TORCH_LIBRARY_IMPL(my_ops, CPU, m) {
		// For CPU tensors, use short_kernel_cpu()
    m.impl("short_kernel", &short_kernel_cpu);
}

TORCH_LIBRARY(my_ops, m) registers operators to the namespace ‘my_ops’ in PyTorch, so we can use torch.ops.my_ops.short_kernel to call our implementations. To register this op, we need to pass a schema "short_kernel(Tensor x) -> Tensor" to tell PyTorch how this op can be called. Please see The Custom Operators Manual for more details.

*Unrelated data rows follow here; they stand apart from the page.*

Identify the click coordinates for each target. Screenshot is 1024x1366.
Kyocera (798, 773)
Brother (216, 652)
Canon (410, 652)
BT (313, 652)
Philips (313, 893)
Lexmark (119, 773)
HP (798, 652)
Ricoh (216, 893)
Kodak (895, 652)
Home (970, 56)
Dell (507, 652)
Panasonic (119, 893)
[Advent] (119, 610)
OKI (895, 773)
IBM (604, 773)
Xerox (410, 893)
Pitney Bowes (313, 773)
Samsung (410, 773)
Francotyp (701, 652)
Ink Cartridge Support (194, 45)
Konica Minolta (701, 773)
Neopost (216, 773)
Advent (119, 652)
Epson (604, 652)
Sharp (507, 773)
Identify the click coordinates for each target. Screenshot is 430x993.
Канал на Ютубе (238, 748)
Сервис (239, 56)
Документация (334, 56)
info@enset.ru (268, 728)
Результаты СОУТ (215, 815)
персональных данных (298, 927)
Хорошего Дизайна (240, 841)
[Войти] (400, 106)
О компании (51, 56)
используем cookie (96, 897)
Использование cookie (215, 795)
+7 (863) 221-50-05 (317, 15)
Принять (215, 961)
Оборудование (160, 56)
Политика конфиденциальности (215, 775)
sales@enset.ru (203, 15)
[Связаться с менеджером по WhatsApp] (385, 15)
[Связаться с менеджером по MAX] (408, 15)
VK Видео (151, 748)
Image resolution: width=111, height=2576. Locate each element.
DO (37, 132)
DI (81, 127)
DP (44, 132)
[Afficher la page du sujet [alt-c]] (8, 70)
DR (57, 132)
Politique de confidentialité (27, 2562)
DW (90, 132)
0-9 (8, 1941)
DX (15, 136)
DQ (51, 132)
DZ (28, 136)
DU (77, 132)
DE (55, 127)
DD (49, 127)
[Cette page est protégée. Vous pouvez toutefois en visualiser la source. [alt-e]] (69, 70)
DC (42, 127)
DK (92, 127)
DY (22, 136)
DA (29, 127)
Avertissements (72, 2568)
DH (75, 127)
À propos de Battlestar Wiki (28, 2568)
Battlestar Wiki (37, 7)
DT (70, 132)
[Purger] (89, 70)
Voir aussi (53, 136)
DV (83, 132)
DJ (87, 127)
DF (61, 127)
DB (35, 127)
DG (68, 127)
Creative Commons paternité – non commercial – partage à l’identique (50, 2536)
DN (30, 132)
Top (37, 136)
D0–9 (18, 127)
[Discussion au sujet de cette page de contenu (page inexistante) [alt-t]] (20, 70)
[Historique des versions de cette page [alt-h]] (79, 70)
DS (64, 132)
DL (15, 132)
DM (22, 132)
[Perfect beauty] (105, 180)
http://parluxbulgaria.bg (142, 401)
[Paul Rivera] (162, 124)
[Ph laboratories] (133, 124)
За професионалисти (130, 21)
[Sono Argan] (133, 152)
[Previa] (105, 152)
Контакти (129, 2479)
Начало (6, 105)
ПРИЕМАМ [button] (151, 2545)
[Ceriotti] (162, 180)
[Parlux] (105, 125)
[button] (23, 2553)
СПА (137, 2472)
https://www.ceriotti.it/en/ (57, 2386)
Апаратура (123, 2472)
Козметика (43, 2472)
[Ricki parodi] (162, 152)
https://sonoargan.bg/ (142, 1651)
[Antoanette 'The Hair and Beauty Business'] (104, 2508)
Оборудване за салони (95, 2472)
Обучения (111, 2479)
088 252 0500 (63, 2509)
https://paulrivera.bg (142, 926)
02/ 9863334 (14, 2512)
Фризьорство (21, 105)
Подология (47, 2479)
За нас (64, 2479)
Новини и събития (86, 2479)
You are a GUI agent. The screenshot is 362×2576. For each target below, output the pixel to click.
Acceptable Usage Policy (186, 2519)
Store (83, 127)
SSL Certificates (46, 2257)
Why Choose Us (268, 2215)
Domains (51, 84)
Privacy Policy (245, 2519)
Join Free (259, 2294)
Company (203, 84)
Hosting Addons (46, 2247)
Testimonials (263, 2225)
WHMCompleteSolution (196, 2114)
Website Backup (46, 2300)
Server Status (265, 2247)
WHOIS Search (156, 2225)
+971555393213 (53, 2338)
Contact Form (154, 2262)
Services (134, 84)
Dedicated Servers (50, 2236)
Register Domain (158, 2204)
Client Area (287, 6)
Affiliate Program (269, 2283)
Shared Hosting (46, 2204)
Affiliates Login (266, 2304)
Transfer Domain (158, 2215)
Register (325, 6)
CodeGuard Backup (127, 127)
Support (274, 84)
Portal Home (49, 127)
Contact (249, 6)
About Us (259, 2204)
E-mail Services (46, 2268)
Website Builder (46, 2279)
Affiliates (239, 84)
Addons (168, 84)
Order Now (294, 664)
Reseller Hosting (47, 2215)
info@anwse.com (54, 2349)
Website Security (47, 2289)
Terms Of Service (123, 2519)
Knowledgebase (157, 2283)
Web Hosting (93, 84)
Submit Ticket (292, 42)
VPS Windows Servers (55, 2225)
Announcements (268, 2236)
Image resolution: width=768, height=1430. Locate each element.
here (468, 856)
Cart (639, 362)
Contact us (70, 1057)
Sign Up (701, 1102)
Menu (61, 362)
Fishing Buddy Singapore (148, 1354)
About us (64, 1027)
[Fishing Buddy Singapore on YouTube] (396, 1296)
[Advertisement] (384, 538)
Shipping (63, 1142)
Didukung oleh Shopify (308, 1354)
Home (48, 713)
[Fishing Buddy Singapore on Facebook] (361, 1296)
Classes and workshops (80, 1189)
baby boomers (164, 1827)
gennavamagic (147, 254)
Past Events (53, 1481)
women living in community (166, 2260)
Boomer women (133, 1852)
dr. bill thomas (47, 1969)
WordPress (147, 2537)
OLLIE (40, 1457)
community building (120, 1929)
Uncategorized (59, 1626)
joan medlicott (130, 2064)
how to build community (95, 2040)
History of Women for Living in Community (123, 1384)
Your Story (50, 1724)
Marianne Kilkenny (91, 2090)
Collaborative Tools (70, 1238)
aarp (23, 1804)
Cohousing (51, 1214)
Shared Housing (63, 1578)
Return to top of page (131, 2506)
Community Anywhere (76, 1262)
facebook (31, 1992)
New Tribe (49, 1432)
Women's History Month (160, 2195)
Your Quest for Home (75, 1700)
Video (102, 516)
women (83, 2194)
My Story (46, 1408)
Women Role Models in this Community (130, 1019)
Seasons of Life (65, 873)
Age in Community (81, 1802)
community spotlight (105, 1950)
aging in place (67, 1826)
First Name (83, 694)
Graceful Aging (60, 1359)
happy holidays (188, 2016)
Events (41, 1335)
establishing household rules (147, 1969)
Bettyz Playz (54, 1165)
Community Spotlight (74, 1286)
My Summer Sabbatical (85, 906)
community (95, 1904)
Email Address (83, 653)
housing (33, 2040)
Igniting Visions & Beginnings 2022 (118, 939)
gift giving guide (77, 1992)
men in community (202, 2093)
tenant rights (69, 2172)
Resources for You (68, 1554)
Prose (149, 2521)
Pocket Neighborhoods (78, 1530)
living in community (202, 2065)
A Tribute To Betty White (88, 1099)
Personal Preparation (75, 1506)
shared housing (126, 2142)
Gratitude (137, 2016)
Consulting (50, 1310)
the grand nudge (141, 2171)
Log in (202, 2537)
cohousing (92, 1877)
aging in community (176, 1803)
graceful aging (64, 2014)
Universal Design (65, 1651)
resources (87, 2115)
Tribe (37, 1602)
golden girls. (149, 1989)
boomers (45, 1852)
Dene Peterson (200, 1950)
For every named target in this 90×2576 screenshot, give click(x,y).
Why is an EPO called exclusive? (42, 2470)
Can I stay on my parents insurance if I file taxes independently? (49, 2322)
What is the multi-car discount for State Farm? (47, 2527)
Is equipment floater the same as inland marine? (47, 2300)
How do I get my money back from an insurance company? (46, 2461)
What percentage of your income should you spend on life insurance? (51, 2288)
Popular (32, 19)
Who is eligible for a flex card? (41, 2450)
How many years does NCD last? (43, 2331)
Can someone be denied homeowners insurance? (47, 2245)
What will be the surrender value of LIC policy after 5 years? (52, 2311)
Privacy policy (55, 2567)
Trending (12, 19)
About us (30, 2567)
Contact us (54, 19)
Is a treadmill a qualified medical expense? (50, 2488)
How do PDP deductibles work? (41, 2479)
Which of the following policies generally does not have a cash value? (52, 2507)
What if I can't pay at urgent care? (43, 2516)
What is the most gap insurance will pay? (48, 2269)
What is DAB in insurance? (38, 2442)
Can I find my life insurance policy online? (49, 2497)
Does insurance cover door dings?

TORCH_LIBRARY_IMPL(my_ops, CUDA, m) says “for the my_ops operator library, here are the implementations to use when the dispatch key is CUDA.”
m.impl("short_kernel", &short_kernel) binds the C++ function short_kernel(at::Tensor) as the CUDA‐backend kernel for that op. So if you do:

1 2	x = torch.randn(..., device="cuda") torch.ops.my_ops.short_kernel(x)

the dispatcher will route the call into your short_kernel CUDA function.

TORCH_LIBRARY_IMPL(my_ops, CPU, m) does the same thing for the CPU dispatch key.
If you call

1 2	x = torch.randn(..., device="cpu") torch.ops.my_ops.short_kernel(x)

then PyTorch will invoke your short_kernel_cpu(at::Tensor) function instead.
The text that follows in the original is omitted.